Should 'Fantastic Beasts' Become A Franchise?

Let me preface this by saying that I've been a Harry Potter fan since I was 9 years old (I'm now 23) and, yes, I was one of those midnight book and movie release fans. I love Harry Potter and I love J.K. Rowling, so when Warner Bros. announced that a Fantastic Beasts and Where to Find Them film was happening with Rowling attached, I was ecstatic. There can never be too much Harry Potter in your life, right? On Wednesday, Warner Bros. CEO Kevin Tsujihara confirmed a Fantastic Beasts and Where to Find Them trilogy and its release dates and revealed that the studio is considering having Fantastic Beasts become more than a trilogy. So, on second thought, maybe there can be too much Harry Potter.

Now, we already knew that the first Fantastic Beasts film would be released in 2016, on Nov. 18 to be precise. (I've already marked my calendar, of course.) But the Tsujihara's confirmation that the Harry Potter spin-off film will be "at least a trilogy," with the second and third films being released in 2018 and 2020 respectively, is something entirely new for fans that have been gunning for more from the wizarding world. Don't get me wrong, I'm excited for what Fantastic Beasts will bring, especially with J.K. Rowling on the script. But is a second Potter franchise a good thing?

I've always been inclined to say yes when asked if I'd want more Harry Potter in my life. But, following the close call last week when J.K. Rowling tweeted an anagram that seemed like a confirmation of more Potter (it turned out to be related to Fantastic Beasts), I've decided that maybe Rowling and the Potter fandom should let sleeping dogs lie. I love Harry Potter, I always have and I always will, but that doesn't mean that I'd want Rowling to bring him back on a new adventure. Harry's story ran its course and Rowling let him settle down, he deserved it and we should be happy with it.

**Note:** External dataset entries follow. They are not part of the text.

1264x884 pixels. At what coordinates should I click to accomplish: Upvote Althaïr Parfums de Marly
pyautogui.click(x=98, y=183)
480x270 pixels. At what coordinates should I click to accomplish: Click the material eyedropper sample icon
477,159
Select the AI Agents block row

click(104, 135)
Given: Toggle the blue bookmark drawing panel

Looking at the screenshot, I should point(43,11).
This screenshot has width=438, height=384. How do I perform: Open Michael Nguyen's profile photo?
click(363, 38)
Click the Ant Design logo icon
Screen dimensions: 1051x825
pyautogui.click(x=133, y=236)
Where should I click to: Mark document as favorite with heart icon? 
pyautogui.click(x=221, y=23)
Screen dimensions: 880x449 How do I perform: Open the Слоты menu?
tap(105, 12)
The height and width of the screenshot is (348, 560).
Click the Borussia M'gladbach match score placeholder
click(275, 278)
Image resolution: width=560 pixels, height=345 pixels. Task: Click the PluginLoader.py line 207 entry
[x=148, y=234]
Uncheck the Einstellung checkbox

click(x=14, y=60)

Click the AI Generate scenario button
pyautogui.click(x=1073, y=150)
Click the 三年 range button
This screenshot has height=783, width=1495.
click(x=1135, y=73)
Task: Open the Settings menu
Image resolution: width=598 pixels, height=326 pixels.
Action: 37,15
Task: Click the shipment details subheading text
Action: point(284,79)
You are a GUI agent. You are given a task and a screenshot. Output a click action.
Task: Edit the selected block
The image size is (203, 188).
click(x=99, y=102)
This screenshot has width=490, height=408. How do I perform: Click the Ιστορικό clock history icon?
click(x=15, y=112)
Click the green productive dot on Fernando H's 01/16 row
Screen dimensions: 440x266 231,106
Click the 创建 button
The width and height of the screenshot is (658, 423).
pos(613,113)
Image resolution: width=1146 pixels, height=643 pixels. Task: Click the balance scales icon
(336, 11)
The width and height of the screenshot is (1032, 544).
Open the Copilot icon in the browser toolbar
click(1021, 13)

You're probably wondering what that has to do with my prejudice against Fantastic Beasts becoming an eight-part series like Potter before it — if, of course, that's what Tsujihara's statement was hinting at. Well, frankly, I feel like Warner Bros. might be getting greedy with the fierce devotion Potterheads show for Rowling and her work. Of course we're going to see the Fantastic Beasts movies, we'd be bad fans if we didn't and it's been a long time since we were last able to fall into the wizarding world. But, as a longtime fan, this just feels like a little much and almost as if Warner Bros. might be trying a little too hard to make Newt Scamander and his travels the next Harry Potter, The Boy Who Lived.

Newt's adventures will undoubtably be thrilling and emotional in their own rite (he is of Rowling's design after all and in her greatness we trust), but I'm not convinced that a second crack at Potter greatness is smart. Because, to me and I'm sure there has to be at least one other Potter fan out there that feels the same way, there is only one Harry Potter — he can't be reincarnated or rebooted. And that's exactly what I feel that Warner Bros. is trying to do by expanding Fantastic Beasts beyond a trilogy.